When it comes to improving the management of European waters, it pays to start by looking at the biggest user. Recently, that was found to be the energy sector, a somewhat surprising fact which underlines the inter-dependence of water and energy. Water efficiency is improving in the energy sector, thanks to investment in infrastructure, changing technology and growing awareness of the problems of over-exploitation. But there are still significant issues about the volume of abstraction and the impact of energy production on water quality. The EU therefore needs to find ways of decoupling energy production from water use, to devise strategies to increase water efficiency and to adopt intelligent water re-use systems.

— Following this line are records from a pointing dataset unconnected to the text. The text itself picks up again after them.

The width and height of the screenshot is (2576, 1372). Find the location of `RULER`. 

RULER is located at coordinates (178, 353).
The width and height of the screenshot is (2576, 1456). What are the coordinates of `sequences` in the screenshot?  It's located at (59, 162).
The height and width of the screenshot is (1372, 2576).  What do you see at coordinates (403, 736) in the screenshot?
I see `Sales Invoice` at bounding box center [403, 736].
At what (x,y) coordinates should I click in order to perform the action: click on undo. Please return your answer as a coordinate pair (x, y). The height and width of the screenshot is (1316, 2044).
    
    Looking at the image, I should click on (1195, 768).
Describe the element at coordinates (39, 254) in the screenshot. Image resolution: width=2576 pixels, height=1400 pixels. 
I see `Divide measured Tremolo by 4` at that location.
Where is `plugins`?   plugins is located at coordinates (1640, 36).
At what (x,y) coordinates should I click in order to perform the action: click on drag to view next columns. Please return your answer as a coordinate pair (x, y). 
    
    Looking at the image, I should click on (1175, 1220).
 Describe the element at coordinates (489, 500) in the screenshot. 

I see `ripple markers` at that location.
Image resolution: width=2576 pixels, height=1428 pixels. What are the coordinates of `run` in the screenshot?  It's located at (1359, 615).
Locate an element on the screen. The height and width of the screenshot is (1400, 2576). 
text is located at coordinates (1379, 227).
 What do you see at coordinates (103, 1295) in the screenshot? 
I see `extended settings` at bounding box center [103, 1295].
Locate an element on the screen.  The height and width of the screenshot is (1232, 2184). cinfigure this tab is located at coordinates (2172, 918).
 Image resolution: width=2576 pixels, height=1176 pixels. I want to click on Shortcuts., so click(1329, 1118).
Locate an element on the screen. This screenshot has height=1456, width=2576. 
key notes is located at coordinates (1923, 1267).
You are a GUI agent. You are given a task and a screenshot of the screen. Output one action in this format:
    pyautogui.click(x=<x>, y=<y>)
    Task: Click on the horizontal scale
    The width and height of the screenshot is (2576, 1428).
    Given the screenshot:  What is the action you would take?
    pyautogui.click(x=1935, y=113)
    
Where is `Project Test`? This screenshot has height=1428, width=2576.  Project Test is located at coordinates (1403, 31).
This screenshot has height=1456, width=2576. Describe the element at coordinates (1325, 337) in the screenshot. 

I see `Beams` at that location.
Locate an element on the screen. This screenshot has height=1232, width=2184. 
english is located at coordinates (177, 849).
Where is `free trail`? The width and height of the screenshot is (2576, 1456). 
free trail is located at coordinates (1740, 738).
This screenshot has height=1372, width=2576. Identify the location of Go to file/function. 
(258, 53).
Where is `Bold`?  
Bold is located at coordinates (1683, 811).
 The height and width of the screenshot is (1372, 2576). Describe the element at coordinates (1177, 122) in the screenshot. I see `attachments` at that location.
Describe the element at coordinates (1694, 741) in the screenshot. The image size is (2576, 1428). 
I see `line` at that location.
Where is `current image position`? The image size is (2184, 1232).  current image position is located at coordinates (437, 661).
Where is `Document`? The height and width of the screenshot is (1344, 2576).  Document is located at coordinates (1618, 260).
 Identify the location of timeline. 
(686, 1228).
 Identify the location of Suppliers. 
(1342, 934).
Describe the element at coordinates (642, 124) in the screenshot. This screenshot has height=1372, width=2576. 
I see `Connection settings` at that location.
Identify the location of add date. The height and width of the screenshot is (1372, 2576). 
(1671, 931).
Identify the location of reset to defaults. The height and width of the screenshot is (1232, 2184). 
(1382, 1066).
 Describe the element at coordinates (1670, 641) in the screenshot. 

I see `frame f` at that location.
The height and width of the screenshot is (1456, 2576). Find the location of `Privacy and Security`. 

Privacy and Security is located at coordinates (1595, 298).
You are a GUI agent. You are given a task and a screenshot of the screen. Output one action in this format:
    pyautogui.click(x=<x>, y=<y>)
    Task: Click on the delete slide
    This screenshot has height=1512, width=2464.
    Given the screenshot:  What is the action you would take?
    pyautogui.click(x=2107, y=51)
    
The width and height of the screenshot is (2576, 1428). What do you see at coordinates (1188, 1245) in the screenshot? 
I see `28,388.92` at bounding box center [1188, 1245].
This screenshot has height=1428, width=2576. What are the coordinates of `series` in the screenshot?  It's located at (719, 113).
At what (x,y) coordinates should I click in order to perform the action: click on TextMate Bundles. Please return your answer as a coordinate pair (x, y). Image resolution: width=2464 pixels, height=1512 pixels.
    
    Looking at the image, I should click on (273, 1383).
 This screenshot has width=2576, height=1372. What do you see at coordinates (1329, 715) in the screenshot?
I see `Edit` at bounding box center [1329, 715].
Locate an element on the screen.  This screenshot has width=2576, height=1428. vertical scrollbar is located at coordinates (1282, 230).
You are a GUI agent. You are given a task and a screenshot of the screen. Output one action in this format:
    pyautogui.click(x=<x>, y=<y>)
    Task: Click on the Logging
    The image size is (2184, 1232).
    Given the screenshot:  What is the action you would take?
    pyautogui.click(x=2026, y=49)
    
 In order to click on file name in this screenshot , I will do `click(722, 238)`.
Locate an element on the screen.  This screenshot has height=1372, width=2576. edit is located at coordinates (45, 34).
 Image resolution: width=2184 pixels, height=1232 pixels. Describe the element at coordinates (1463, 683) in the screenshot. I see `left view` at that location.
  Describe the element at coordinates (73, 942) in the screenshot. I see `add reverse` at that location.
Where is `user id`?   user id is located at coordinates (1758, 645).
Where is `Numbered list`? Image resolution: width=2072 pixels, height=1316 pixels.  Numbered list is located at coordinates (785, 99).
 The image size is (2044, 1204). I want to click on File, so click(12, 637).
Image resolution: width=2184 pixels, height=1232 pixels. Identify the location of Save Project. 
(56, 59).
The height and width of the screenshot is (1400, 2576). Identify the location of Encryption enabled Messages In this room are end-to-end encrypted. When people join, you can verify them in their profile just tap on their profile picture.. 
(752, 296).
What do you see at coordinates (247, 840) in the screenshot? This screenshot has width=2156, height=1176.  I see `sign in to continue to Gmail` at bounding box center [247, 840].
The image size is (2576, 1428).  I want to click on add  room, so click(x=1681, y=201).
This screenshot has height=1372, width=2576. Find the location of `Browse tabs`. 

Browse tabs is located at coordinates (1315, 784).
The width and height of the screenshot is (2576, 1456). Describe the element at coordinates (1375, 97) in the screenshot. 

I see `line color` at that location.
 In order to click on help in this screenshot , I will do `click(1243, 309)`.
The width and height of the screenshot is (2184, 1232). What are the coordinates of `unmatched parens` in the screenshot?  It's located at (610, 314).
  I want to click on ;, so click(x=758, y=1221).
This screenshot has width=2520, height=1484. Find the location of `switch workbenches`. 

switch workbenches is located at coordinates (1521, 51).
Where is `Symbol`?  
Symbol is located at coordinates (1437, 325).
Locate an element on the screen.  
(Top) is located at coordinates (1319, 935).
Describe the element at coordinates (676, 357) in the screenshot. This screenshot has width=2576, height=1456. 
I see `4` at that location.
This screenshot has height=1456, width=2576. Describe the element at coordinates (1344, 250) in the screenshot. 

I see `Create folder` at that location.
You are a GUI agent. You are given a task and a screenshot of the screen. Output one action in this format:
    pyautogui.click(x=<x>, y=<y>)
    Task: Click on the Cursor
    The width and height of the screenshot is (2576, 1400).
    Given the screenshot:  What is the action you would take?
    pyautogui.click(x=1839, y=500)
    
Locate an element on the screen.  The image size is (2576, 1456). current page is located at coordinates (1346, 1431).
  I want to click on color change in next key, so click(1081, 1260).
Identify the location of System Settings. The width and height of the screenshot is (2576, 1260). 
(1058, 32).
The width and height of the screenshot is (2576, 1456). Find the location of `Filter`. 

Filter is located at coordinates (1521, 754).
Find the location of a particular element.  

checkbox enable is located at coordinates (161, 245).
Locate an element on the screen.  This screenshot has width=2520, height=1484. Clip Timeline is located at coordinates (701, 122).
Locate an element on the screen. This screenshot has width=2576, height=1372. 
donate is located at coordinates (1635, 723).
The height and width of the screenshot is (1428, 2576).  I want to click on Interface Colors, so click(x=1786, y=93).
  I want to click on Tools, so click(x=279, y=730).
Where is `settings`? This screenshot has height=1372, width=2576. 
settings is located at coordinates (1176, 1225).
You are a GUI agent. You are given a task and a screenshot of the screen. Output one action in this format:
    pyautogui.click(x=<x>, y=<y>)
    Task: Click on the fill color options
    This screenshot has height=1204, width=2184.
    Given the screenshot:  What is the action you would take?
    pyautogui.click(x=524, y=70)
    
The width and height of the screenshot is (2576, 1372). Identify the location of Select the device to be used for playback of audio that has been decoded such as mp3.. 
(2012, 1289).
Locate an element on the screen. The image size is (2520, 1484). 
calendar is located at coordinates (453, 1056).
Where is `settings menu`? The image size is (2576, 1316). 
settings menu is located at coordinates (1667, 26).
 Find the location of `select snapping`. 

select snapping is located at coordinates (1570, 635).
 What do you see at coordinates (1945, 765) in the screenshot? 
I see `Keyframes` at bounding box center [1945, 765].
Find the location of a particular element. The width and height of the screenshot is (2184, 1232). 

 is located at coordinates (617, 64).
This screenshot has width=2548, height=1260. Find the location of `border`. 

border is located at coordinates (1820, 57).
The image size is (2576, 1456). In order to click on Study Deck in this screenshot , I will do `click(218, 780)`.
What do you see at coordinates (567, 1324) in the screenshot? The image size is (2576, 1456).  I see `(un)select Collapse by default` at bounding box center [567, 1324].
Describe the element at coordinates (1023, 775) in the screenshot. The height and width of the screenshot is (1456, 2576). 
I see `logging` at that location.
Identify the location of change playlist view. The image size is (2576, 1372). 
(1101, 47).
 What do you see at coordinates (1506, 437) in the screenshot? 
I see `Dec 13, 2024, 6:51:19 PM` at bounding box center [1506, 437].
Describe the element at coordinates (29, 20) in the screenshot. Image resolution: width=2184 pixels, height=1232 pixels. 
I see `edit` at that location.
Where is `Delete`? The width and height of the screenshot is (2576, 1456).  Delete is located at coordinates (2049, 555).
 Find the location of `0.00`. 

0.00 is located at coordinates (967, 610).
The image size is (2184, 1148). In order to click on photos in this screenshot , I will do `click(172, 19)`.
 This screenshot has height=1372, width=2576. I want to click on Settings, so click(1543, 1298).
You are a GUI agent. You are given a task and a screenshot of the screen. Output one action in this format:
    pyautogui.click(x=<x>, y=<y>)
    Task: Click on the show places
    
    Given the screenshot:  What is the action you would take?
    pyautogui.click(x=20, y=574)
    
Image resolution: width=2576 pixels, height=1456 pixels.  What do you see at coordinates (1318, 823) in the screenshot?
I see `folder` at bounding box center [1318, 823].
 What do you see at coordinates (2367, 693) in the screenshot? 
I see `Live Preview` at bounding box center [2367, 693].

The EU also has to step back and look at the bigger picture. In recent years, numerous decisions have been taken to “decarbonise” Europe’s economy in response to climate change. There is a distinct trend to curb conventional technologies and shift from fossil fuels to greener energy, including hydropower and biofuels. There is a flip side to this approach, however: the production of fuels from biomass takes up massive amounts of water, while hydropower affects the quality of water running through its systems. The EU therefore has to build a set of policies that takes into account these multiple challenges.
The issue of water management extends well beyond the water-energy nexus, of course. Water affects all aspects of our lives, so it needs to be integrated in all major policy areas, including the Common Agricultural Policy and the Cohesion Policy, and become a high-profile priority on the EU agenda. 2012 is a crucial time for water policy. It is the European Year of Water, when the European Commission will unveil its “Blueprint to Safeguard Europe’s Water”. This document will consider regional and global aspects of EU water policy, and reinforce the Union’s objectives on water management. The European Parliament is playing its part, too, drafting a report on the current status of EU water legislation, which will include measures to address the water-energy challenge.
Richard Seeber, MEP, is a Member of the European Parliament’s Committee on the Environment, Public Health and Food Safety.